Encourage employees to limit late- night emails and make shift schedules predictable

Integrate sleep incentives into wellness and insurance programmes

Introduce late start time at school for teenagers (whose internal clocks naturally run later) that can improve learning and wellbeing

Incorporate workplace cultures that respect the ‘right to disconnect’ that can restore balance for adults.

Economist, Professor Joan Costa-Font of the LSE, says sleep doesn’t exist in isolation but intertwines with diet, exercise, stress, and social behaviour.

“Inadequate rest makes it harder to eat healthily or stay active, while regular movement and balanced nutrition, in turn promote deeper and more consistent sleep,” he said.

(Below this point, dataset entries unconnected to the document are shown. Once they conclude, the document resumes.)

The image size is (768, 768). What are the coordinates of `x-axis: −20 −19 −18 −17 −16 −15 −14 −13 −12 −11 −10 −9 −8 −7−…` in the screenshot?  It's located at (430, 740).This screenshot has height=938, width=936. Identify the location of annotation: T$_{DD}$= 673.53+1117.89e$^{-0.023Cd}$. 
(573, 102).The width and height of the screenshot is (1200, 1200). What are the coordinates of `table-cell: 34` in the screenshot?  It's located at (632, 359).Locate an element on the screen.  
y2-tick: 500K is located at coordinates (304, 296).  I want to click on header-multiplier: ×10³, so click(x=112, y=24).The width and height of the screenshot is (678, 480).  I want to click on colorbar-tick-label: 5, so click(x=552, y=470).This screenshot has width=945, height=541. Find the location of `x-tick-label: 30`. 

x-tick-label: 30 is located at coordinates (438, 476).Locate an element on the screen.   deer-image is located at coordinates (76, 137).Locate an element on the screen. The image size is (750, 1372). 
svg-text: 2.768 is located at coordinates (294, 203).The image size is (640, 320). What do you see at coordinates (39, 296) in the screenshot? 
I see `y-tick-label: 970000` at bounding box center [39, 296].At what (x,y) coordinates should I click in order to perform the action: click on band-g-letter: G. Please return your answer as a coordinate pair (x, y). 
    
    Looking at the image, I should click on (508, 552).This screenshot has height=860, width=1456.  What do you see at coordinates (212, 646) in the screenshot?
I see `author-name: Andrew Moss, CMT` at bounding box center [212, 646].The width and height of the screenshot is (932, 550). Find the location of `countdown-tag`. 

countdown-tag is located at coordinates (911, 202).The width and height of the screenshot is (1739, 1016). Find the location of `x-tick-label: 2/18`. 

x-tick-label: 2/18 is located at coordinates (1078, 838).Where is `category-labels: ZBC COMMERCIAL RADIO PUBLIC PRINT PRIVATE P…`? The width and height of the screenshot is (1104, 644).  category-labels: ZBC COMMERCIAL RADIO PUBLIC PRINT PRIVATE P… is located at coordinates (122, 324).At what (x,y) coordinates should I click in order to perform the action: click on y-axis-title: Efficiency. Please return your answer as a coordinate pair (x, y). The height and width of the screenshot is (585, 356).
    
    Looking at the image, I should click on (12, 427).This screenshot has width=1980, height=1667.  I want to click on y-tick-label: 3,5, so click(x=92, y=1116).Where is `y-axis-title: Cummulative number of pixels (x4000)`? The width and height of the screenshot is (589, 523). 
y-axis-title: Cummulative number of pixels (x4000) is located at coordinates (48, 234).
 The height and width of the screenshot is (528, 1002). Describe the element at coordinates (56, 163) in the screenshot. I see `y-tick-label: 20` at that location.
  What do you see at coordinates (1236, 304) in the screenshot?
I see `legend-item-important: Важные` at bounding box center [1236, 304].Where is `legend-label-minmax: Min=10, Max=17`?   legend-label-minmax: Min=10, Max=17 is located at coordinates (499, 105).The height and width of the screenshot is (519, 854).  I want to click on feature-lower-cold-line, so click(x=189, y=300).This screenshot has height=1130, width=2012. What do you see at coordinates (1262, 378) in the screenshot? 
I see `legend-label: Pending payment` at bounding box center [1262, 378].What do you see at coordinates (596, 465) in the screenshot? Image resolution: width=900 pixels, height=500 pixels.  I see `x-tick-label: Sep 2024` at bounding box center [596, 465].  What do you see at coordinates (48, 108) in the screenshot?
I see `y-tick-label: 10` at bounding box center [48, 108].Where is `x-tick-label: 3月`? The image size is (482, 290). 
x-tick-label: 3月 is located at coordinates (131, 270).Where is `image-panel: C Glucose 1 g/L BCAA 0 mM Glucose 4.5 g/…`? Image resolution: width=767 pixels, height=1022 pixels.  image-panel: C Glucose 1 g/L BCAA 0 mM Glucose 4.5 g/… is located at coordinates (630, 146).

“Just as public health once embraced the power of seatbelts, exercise and nutrition, it’s time to place rest at the centre of modern wellbeing.”

Restricting alcohol and caffeine in the evenings, taking phones out of bedrooms that are cool and dark, and nurturing regular bedtime and waking hours can add vital minutes and hours to our sleep routine.

In this instance at least, the advice from Trump around the amount of sleep we need is fake news.

Smart incentives, and digital feedback can help to nudge us in the right direction with measurably improved outcomes.

In a short time, these changes can make good sleep patterns the norm rather than the exception – and have a lifetime impact on health and wellbeing.